No, it's consistent with the way time-travel fiction usually works -- the people who traveled into the past are from the original timeline. They left it, made a change in the past, and then came back to a different timeline than the one they left, so they still remember their native timeline while the people who stayed in the present were changed along with it. This is standard. When Marty McFly came back to 1985, he still remembered the original timeline where his parents were losers and Doc was shot, and he was surprised by the changes. When Kirk and Spock came back from the past in "Yesteryear," they still remembered the timeline where Spock was the first officer, even though nobody else remembered Spock. In the Arrowverse, when Barry Allen changed the past in "Flashpoint," he still remembered what the original timeline had been like (e.g.
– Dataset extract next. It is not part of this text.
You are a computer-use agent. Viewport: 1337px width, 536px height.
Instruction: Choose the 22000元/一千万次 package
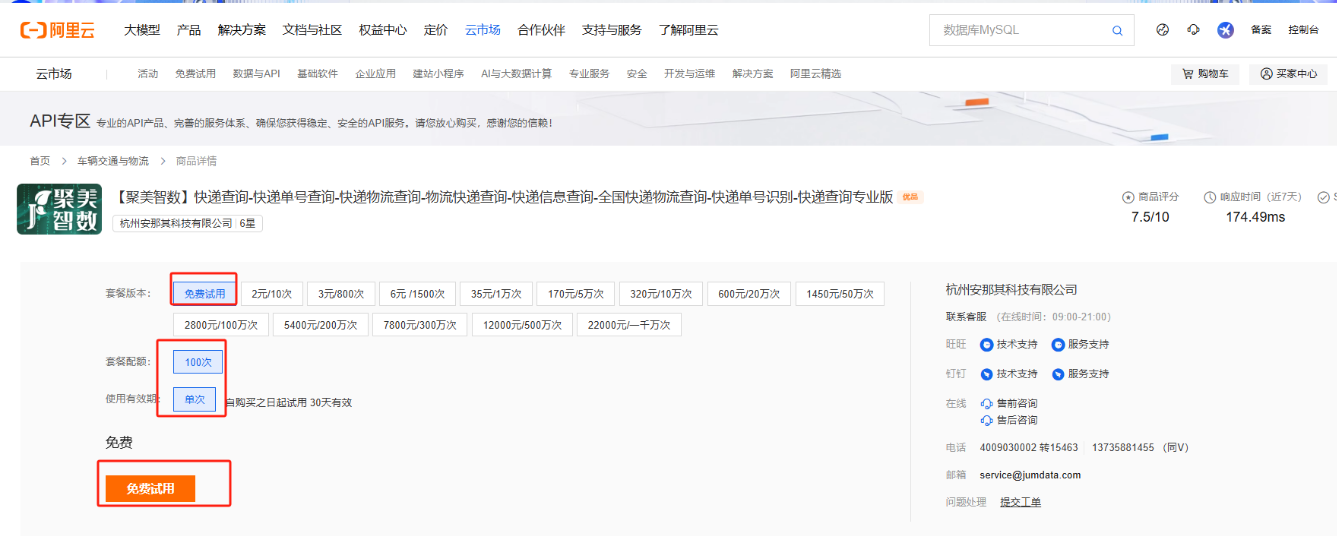coord(629,325)
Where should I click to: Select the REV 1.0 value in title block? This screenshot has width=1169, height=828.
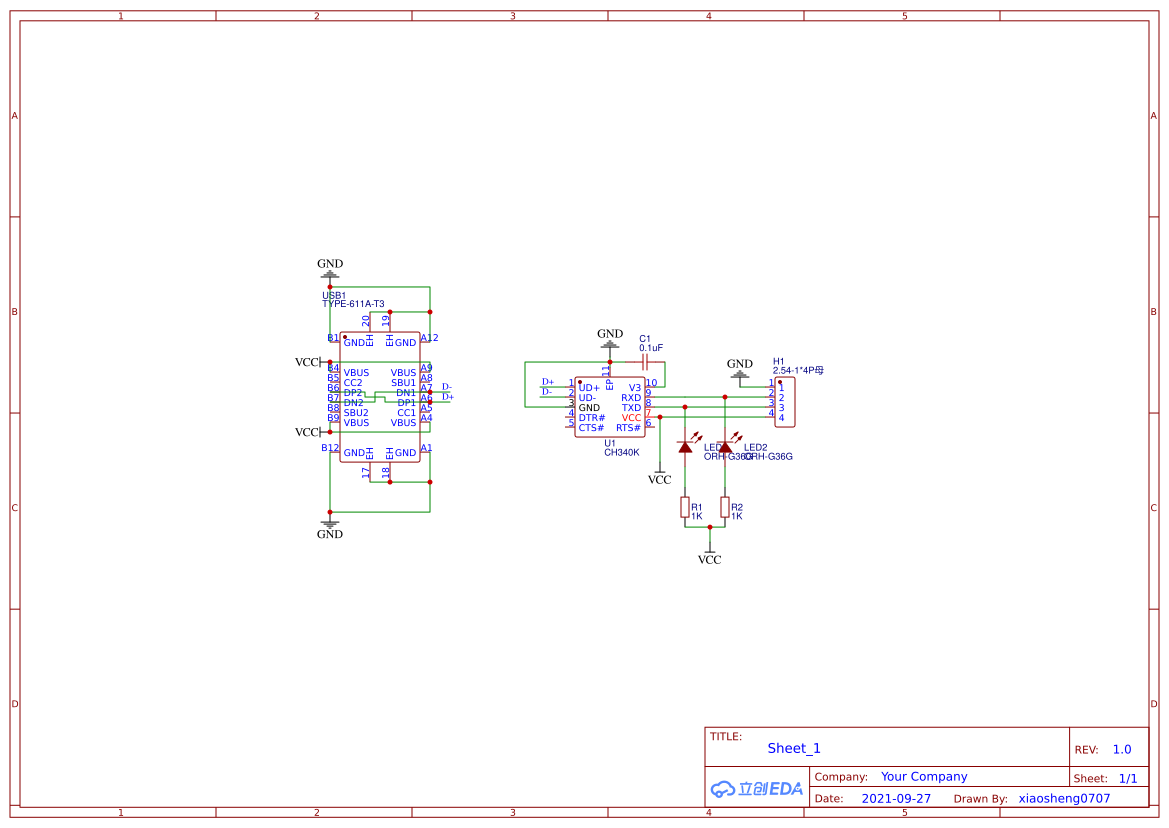click(x=1122, y=749)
Diggle having a daughter instead of a son) even though everyone else knew only the altered timeline. It's time-travel fiction 101: The time travelers themselves still have their original memories, because they aren't native to the new timeline they created. (Although some stories do have the travelers' memories change. Legends of Tomorrow is deeply inconsistent about this -- sometimes the Legends remember the way time is "supposed" to be, but sometimes their memories are altered, depending on the needs of the story.)
For all of Timeless's sloppy temporal physics, this is one thing they did always keep consistent: The time travelers remember the timeline they left, while everyone who stayed in the present is changed by the time travelers' actions in the past. So every time the characters came back to the present, they needed Mason and Christopher (and Google) to tell them what history now said, and the others needed the time travelers to fill them in on how history had been before. In this case, Lucy and Wyatt were still in the 19th century when Flynn went forward to 2014 to re-kill Jessica. So they weren't affected by the change to post-2014 history.
I would posit that the consistent time loop has become kind of an overused trope in time travel stories. Like if you want your time travel story to be cool, it needs to all be a consistent loop. But I would argue that there are other kinds of interesting time travel stories that you can tell.
The point is, you can't have it both ways. A show that's built around constantly changing and rewriting history cannot suddenly claim that history is fixed and consistent; it's a logical contradiction.
Well, if Lucy had not given Flynn her diary that would have broken the loop and created a radically different timeline with no adventures through history.
No, that's not the way this kind of time-travel story works. The whole point is to change things so that the original circumstances are erased from the timeline. Kirk and Spock prevent Edith Keeler from being saved. The second Terminator prevents Skynet from ever being created (ignore the later movies). Marty prevents Biff from using the sports almanac to get rich. Once the disruption to time is undone, you don't have to go back and make it happen again. Because the time travelers are from the original history and still remember the event even though nobody else does. So the catalyst for their change to history still happened for them, but it's been erased for everyone else and there's no need to recapitulate it. A loop and a branching-history model are mutually contradictory.